Our data support the notion that Vpx of the SIVSM/HIV-2 lineage allows the efficient accumulation of complete viral DNA by counteracting a proteasome-dependent restriction pathway specifically in DCs. We have not observed a similar role of Vpx in the infection of other non-dividing cell types such as macrophages or IL7-stimulated PBLs, although Vpx had a minor stimulating effect on the former cell type . This suggests that the restriction pathway that is targeted by Vpx is particularly active in DCs with respect to other cell types.

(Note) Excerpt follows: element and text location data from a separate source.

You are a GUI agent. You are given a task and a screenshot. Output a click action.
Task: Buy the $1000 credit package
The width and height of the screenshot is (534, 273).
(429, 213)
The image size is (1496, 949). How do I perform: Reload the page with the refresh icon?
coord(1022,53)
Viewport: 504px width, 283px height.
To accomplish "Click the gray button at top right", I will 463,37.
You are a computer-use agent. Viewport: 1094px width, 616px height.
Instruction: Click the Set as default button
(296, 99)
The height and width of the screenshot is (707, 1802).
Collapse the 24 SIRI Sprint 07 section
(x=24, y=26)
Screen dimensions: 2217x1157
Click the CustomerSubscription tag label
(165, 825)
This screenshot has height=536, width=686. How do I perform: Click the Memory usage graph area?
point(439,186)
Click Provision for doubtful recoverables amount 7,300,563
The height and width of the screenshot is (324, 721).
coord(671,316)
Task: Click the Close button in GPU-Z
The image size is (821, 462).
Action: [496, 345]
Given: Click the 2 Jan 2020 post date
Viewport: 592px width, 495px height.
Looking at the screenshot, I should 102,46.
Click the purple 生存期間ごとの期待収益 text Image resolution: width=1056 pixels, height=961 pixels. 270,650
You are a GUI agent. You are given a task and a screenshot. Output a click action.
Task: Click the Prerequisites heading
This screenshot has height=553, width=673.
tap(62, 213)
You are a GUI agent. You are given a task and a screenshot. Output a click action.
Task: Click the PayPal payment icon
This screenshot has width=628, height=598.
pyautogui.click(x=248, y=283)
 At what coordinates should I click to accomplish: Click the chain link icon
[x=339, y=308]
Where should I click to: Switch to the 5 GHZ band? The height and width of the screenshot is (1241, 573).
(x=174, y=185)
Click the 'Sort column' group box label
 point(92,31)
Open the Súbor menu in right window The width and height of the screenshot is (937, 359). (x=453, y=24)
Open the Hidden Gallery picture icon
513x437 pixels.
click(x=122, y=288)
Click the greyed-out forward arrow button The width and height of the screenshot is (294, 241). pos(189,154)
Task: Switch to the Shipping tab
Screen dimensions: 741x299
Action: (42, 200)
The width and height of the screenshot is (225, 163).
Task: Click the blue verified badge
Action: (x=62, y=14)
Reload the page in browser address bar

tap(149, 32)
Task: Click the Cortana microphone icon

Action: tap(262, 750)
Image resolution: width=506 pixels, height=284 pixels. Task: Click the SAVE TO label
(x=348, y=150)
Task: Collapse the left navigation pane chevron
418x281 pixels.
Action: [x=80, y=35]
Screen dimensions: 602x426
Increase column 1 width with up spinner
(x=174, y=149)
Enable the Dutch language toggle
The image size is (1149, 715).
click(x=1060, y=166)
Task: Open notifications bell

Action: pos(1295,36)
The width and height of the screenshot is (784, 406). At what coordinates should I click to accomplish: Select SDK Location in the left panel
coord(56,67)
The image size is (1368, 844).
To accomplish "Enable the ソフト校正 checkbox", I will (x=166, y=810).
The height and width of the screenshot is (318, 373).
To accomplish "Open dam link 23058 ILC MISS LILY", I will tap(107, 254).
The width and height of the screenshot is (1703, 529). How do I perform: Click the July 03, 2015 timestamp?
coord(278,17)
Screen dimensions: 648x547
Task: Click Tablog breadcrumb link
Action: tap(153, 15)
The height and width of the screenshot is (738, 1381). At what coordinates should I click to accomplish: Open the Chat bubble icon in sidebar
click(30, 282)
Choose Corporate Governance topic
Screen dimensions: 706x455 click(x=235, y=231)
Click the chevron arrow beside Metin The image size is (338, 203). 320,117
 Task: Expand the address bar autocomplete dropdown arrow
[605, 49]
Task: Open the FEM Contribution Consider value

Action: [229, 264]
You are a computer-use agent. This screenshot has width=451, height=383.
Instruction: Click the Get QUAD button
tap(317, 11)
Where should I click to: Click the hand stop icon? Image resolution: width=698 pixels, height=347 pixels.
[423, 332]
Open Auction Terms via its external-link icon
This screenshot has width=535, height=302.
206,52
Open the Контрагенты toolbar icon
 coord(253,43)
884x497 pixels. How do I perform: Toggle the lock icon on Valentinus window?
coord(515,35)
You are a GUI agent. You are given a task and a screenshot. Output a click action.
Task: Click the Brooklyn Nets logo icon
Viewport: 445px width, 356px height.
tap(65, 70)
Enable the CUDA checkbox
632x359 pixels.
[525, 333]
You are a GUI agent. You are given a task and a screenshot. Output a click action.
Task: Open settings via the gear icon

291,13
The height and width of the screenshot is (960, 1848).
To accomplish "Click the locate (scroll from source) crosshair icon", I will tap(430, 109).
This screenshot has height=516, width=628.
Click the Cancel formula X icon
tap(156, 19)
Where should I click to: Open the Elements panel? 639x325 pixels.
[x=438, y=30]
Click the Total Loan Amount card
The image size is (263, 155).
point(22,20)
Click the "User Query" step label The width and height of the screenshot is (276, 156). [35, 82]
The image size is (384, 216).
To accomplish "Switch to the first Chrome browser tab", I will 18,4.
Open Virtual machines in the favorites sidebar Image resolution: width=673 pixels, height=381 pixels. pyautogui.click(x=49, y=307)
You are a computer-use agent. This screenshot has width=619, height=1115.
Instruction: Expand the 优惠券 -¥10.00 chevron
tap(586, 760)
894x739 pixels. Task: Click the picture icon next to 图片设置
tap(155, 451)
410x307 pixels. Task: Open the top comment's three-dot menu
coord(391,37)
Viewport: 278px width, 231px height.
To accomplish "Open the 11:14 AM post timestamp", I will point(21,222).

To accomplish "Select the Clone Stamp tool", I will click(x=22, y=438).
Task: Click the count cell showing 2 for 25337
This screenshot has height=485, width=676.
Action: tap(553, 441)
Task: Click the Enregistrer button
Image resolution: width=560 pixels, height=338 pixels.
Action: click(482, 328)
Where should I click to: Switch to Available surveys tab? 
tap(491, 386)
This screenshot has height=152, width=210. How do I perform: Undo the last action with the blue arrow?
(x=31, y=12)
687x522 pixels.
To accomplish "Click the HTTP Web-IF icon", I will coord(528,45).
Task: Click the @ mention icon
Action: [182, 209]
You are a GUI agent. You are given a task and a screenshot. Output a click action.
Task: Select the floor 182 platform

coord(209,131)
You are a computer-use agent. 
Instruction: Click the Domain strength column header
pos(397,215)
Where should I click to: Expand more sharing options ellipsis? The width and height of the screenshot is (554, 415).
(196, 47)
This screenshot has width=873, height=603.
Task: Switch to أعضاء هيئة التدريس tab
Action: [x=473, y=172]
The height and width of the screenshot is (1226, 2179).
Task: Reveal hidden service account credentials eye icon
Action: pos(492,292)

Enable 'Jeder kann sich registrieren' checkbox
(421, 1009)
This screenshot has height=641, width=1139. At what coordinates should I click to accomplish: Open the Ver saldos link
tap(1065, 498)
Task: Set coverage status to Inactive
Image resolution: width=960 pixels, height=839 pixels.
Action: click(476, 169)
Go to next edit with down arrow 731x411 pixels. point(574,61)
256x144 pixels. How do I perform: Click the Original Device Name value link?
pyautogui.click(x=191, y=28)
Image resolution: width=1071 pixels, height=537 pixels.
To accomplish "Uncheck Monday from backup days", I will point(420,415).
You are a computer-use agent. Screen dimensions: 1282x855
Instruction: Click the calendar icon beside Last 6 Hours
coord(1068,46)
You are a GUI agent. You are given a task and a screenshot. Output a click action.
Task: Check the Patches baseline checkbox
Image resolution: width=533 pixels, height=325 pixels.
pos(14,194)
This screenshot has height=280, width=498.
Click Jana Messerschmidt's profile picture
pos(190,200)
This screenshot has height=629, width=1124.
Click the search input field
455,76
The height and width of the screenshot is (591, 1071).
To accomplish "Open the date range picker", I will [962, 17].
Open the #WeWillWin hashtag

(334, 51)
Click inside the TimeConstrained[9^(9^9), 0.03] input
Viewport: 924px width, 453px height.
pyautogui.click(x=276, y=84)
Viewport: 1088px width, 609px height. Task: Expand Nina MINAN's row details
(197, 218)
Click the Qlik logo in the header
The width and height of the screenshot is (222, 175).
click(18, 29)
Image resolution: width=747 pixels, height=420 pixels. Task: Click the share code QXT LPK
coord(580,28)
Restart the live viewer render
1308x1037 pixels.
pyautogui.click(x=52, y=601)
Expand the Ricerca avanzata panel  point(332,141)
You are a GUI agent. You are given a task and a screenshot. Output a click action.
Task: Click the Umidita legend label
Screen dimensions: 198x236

We believe that multiple evidences support the hypothesis that Vpx modifies DCs by counteracting a specific restriction mechanism. Vpx provided in trans in target DCs induces the accumulation of viral DNAs following infection with quite distantly related retroviruses, excluding the possibility that Vpx acts on conserved viral elements. This function of Vpx is specific to immature DCs (as well as mature DCs, not shown). Lastly, the positive effect of Vpx is maintained if Vpx-VLPs and infectious LVs enter DCs via distinct entry pathways (RD114, GALV and VSVg, not shown), supporting the notion that Vpx targets cellular rather than viral components.
The kinetic analysis of full length viral DNA accumulation following HIV-1 infection revealed that Vpx speeds up the completion of the RT process, a reaction that seems relatively slow in DCs. Indeed, the majority of viral DNA is synthesized by 7 hrs in presence of Vpx as opposed to 48 hrs in its absence. Despite the fact that at 48 hrs post-infection equivalent amounts of viral DNA accumulated in both conditions, the viral DNA synthesized in presence of Vpx is by far more infectious. This suggests that viral genomes that are not completed in a short time are more likely to be targeted by anti-viral cellular defense mechanisms that diminish their infectivity. Given that the viral DNA is contained within a nucleoprotein complex that chaperones it through its life cycle, such defenses may act at multiple steps. In this respect, by promoting the completion of viral DNA synthesis by RT, Vpx may drive structural rearrangements in viral complexes that alter their stability or their trafficking within the cytoplasm with the result of protecting them.
Several results shown here argue that the block relieved by Vpx in DCs utilizes the proteasome. In fact, the proteasome inhibitor MG132 partially rescued the accumulation of full length viral DNA after infection with SIVMAC LVs lacking Vpx. MG132 had an effect of the same order of magnitude of Vpx on HIV-1 infection but the two effects were not additive. Lastly, the positive effect of proteasome inhibitors on viral infection of most cell types appears much milder than the one observed here in DCs ([24–28] between 3 to 7 fold, as opposed to 30 fold on average in DCs). Due to their high antigen processing ability, the possibility that DCs display high levels of proteasome activity is not unlikely. Although this hypothesis remains to be tested, it may explain why Vpx is required specifically in DCs.
An alternative explanation for the phenomenon observed here is that Vpx does not target a restriction pathway but simply increases the overall efficiency of RT synthesis by altering the intracellular dNTP pool. Although such hypothesis has not been tested directly, we believe it unlikely because early RT products (MSSS) are unaffected by Vpx.
A Vif-insensitive restriction block specified by APOBEC3G molecules present in the form of low molecular weight complexes has been described in cells resistant to HIV-1 infection, such as quiescent lymphocytes, monocytes and more recently DCs [29, 30]. However, Vpx doesn't restore HIV-1 infection in quiescent lymphocytes nor monocytes (not shown) making it unlikely, although formally possible, that Vpx acts by inhibiting APOBEC.
Our data may be reminiscent of the tripartite motif protein 5alpha-induced restriction (TRIM5α) and of its negative impact on lentiviral infection [31, 32]. However, we believe that the effect described here are independent from TRIM5α-mediated restriction. Indeed, the defect of Vpx-deficient SIVMAC LVs is not relieved with increasing amounts of viral targets and human TRIM5α is not known to target HIV-1 nor SIVMAC infection. This suggests that Vpx may act by counteracting a distinct restriction pathway that remains to be identified.